--- Stored data ---

────

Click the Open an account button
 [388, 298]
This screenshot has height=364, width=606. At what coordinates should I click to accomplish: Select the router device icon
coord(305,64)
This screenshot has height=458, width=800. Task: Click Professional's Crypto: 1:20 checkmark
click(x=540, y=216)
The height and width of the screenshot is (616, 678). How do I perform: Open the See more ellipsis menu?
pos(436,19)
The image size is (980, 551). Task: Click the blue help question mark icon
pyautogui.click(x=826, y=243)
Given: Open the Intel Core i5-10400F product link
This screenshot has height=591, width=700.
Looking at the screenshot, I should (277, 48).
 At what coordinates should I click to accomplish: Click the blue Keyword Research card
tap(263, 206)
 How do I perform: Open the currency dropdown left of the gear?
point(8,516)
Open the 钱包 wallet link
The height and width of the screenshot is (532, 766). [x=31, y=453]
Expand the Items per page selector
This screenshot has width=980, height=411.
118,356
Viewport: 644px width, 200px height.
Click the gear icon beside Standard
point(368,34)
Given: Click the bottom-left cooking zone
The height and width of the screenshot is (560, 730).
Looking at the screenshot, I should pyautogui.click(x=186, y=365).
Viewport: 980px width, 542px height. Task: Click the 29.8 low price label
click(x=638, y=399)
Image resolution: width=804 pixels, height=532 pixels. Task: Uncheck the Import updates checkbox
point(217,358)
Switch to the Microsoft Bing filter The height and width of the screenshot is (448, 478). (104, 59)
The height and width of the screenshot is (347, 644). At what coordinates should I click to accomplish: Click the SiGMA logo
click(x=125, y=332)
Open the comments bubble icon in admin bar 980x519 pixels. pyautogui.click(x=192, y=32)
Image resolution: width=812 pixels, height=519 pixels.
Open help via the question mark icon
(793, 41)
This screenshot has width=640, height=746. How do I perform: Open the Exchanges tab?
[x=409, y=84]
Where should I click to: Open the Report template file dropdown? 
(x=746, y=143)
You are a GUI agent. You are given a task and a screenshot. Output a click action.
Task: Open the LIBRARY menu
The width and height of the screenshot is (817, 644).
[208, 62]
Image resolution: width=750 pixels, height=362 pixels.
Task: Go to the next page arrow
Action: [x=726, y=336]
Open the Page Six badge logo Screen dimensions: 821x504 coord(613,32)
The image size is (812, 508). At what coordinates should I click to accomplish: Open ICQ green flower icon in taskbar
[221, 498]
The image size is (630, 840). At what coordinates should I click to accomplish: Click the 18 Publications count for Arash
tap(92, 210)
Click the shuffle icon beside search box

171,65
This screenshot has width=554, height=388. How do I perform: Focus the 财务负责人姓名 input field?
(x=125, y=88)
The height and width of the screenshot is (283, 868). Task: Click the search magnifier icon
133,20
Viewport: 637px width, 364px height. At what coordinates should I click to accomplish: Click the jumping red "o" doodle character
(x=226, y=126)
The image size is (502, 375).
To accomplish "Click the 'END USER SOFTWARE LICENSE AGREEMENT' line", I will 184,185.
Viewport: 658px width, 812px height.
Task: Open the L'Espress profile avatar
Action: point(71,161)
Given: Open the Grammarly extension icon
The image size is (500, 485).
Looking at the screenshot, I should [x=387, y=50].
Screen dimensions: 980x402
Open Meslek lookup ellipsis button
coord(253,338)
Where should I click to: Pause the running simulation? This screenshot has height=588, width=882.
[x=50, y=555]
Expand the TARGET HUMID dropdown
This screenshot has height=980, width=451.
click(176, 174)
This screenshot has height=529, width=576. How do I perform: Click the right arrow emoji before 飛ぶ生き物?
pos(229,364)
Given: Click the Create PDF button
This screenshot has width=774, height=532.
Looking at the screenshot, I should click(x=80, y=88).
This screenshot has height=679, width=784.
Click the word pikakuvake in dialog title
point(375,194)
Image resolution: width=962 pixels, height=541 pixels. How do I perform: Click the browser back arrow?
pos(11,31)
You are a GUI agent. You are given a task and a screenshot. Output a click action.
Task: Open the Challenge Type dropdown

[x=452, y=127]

────

--- WHAT IS BEING ASKED ---
Show all lines from the data that contain "dimensions".

--- REPLY TO THE EXERCISE ---
Open the Page Six badge logo Screen dimensions: 821x504 coord(613,32)
Screen dimensions: 980x402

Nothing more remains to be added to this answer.